It's a frustrating fact of internet life that new websites can take up to three months to get indexed by the search engines. And that can often result in having your old website still show up in search results.
But another reason your old website could still be showing up is that browsers have memories. That is, they store the last version of a url you've visited in their cached history of your computer usage, and will present it to you again when you type in that domain.
Here's what you can do to get your browser to find your new website:
1. Refresh your browser
Somewhere at the top of the screen next to or inside the bar where you can type in keywords or a full url, is usually a circular arrow. That is your refresh button. Click on that to tell your browser to find the newest version of the url you are looking at.
2. Clear your browser history and cache
It's a good idea to clear these functions of your browser every week anyway, to keep your computer running in top form. Be sure to clear the history and cache completely. I cleared my a couple days ago and already have nearly 4000 sites in my browser history. They build up fast because every time you check in on Facebook and go to different pages there, your browser reads that as a separate website to add to its collection.
For example, in the Chrome browser there is an option to clear back to "the beginning of time" -- meaning, to when the computer was first used. If you have cleared your cache from the last week or month, you might not be clearing back far enough. This is usually the root problem when your designer is seeing the new site with no trouble, but you are still seeing the old site.
3. Give the search engines more information
Usually when a website is updated or redesigned, new pages are added. For my clients, those pages are usually titled things like depression, anxiety, couples, bulimia, past lives, hydrotherapy, reiki, and so on.

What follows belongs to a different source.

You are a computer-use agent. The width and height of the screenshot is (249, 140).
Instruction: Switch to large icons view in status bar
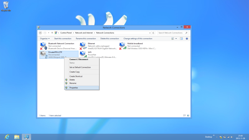point(188,115)
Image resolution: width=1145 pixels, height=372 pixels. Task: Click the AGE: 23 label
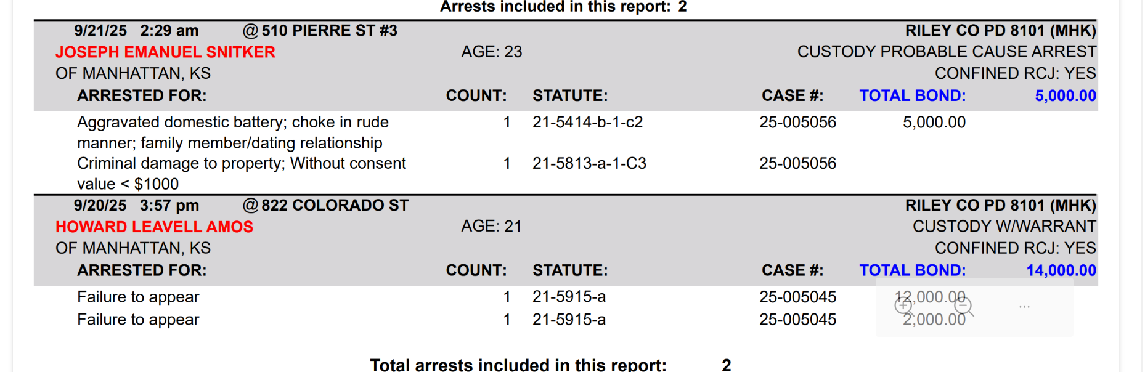(491, 52)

So instead of typing in the url for your homepage -- such as YourDomainName.com -- try searching for just your own name and the word counseling or therapy (which ever is used in your website header), and the word depression -- Jones counseling depression. Make them all separate words and don't include the dot com.
Usually then the search results will include your niche specific page for depression (or whatever page title keyword you used). Click on that search result link that come up to help train the search engine to find the new website.

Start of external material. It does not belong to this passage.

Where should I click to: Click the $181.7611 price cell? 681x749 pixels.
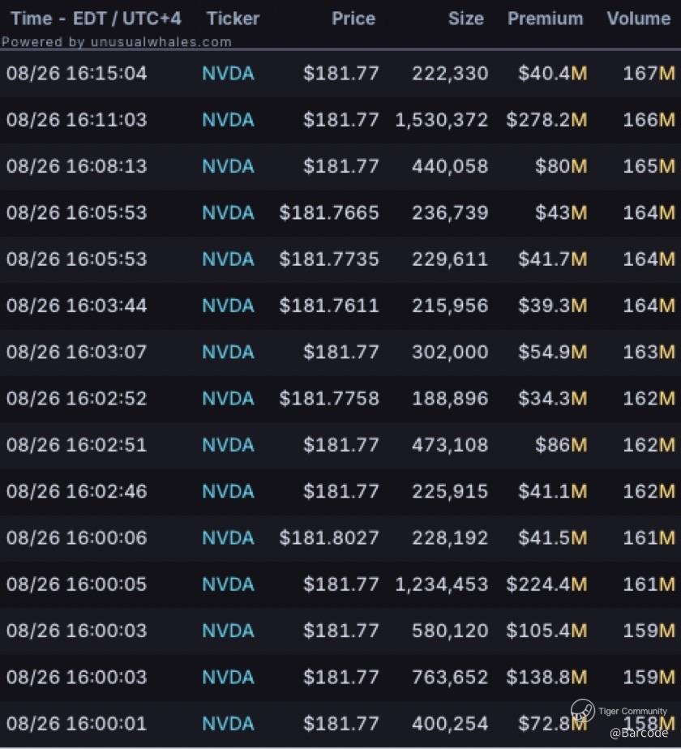coord(329,306)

It takes a while for new websites to get indexed by the search engines. Some are faster than others. It's a frequency of use issue. The more you search for your name plus counseling /therapy plus depression, the more the search engines get used to looking for pages with that combination of words, and the faster they will learn to find your new site.
While following step #3 won't increase your page rank or do anything else for your basic search engine optimization, searching in the way I've described can help speed the process of recognizing and returning your new site in search results.